I decided, consciously decided, to take my open laptop and
spike it into the ground.
It made a jittery plastic thud on the carpet. The screen swung
forward and then back, revealing the spidery effect violence has on sensitive
technology and the now 96% dark screen. The casing skewed slightly apart so
that the laptop had a pitiful hangdog appearance. What a hick laptop would look
like if Disney decided to make the computer version of cars with fancy Apples
and the more varied PCs populating the movie as characters.
It was satisfying for all of thirty seconds. And then I was
even angrier with myself. This is what happens when I don’t keep tabs on what’s
going on internally. I break things. So now I’ve got the laptop on life
support, hooked up to an external monitor, keyboard, and mouse.

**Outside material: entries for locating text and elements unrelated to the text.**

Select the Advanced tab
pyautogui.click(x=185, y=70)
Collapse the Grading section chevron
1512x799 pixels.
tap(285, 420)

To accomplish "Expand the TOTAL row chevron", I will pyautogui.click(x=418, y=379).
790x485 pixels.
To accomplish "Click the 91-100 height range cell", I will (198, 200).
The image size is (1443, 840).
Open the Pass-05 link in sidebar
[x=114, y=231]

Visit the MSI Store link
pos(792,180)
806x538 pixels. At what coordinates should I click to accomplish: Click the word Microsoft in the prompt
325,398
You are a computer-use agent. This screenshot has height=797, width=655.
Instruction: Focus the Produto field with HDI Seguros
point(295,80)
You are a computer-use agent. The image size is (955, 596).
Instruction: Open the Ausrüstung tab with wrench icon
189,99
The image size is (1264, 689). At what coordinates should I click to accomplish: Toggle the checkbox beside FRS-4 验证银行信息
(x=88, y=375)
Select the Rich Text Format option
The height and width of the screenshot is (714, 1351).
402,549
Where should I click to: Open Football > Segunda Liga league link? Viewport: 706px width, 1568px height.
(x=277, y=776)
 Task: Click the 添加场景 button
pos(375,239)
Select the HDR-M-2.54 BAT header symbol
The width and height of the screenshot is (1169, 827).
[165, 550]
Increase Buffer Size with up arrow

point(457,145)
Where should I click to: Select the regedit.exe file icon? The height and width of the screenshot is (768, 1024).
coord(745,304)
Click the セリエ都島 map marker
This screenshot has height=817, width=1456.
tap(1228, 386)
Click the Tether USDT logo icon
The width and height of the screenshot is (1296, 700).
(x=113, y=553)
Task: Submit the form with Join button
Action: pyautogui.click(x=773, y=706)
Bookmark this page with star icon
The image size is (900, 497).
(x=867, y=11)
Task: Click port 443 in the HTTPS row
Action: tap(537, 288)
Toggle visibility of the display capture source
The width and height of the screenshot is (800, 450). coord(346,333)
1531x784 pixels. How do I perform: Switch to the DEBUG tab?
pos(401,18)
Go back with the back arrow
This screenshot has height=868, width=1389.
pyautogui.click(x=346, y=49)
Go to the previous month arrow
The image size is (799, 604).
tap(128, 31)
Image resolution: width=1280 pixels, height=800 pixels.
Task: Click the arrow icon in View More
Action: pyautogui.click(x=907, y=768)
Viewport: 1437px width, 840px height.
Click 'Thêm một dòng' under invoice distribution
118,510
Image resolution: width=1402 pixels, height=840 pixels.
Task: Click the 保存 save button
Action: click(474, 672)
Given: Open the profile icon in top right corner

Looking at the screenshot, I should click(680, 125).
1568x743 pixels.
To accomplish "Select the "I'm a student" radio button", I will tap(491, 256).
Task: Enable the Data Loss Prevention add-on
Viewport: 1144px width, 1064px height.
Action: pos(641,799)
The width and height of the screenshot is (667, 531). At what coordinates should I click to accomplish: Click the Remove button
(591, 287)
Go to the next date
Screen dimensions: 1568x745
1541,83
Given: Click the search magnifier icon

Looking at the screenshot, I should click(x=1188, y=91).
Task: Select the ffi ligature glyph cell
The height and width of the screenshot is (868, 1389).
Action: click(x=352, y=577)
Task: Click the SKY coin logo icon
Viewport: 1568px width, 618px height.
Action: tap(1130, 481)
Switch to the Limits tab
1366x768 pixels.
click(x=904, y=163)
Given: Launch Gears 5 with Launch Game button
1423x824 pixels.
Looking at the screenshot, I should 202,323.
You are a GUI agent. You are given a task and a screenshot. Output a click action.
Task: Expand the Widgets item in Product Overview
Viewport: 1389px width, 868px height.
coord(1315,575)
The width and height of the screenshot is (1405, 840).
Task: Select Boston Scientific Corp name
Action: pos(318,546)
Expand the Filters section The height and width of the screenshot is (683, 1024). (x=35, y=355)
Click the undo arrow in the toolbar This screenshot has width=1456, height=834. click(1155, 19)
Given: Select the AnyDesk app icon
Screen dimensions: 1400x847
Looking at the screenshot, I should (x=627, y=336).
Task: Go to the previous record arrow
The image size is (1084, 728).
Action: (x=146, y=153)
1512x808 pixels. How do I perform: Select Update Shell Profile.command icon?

What have I learned from this other than emotionally I am
still a five-year-old? Optimism is all well and good, but you have to check it
with your present reality and adjust possibilities accordingly. And, most
importantly in my present circumstances, not mentioning external concerns as
they occur can build into an internal problem.
This is not usually any issue with me, but I have the
hardest time broaching certain subjects with family members. Because then it is
always personal, and I only really have seniority on my little brother, and he’s
in India .
So I’m low man on the totem pole.
I’ve got some serious conversations coming in the near
futures with family members, and I need to make some decisions. Do I continue
to help my brother with his dream, which I dearly want to see him achieve
because I think he’d be great at it? He could seriously be the OKC Monopoly
man. Or do I start building my future, volunteering with different populations
to give counseling to see whether or not I want to be a clinical psychologist
or an industrial/organizational psychologist?
Whatever happens, I’ll continue writing. Share with me what
emotional outbursts you’ve had in the not so distant past. Did you, too, feel
like you shouldn’t be acting that way now that you’re an adult? What caused the
outburst or what did you learn from it? How do you keep tabs on your emotional
health? (I’m asking because despite my resolve to do better, I’ve always been
woefully inept at understanding my own emotions.)
P.S. Jasper is fine. After initially ignoring a proffered
snack as a bribe (a first in Big Boy’s six years), he climbed into my lap and
got a full-body doggy massage followed by some chicken broth. I swear I do not
usually hit or yell at my dogs. They’re spoiled rotten.